I am a convert I am afraid, whether it was the corset and the tight trousers or Hemingway’s masterpiece Death in the Afternoon, I cannot remember, but I was hooked on bullfighting at an early age.

Although our visit was at the end of the fighting season at the famous Plaza de Toros, we were taken to a nearby restaurant who’s singular speciality was Rabo de toro deschuesado, colloquially translated as Bullring Stew . This dish is served all year round to a loyal throng of Navarran folk who queue dialy.  We were privileged to secure a booking during the three days we were there. Our own delicious home-grown take on oxtail stew, blanched, roasted and cooked for hours on end in the Aga whilst the family walk the dog on Holcombe beach, is the same glorious dish, but in this part of Spain we are talking of something approaching a religious experience.

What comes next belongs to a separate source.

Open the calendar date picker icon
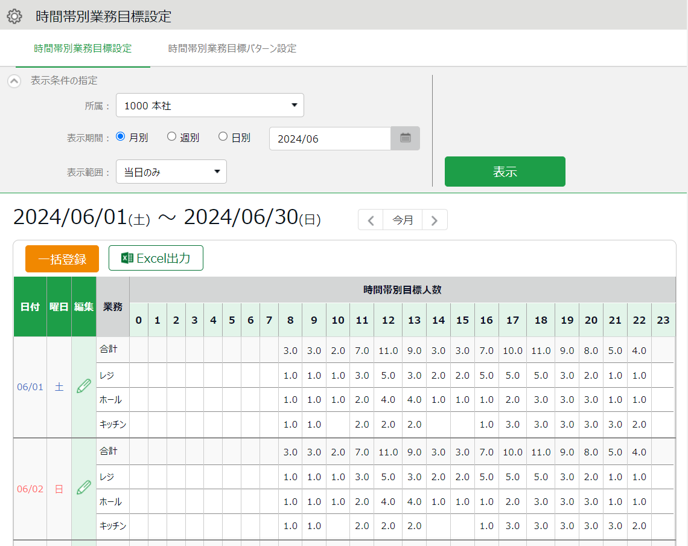 tap(406, 138)
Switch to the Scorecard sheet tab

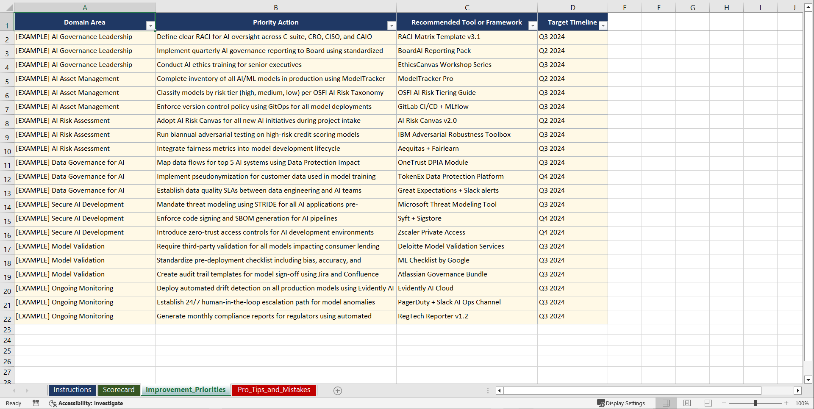tap(119, 390)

Like it or not, from the start of the run through the old city of Pamplona, followed by the separation and selection of the bulls, to the six or eight killed each day of the week’s  sporting fixtures, the bull has been revered here since the Roman occupation. Although beef dishes are common throughout Spain, rib and fillet are available on most menus, this degree of reverence appears undiminished in Navarran cuisine as the final celebration of the animal’s existence is celebrated with a mound of oxtail, glistening with a sheen of red wine reduction coating the pile of tender meat and marrow jelly. I cannot honestly see a restaurant in Norfolk dedicated to one sole extremity or even one single animal ever really taking off, but having spotted both spleen and squirrel on the same menu of a noted gastro pub in North Norfolk recently, who knows?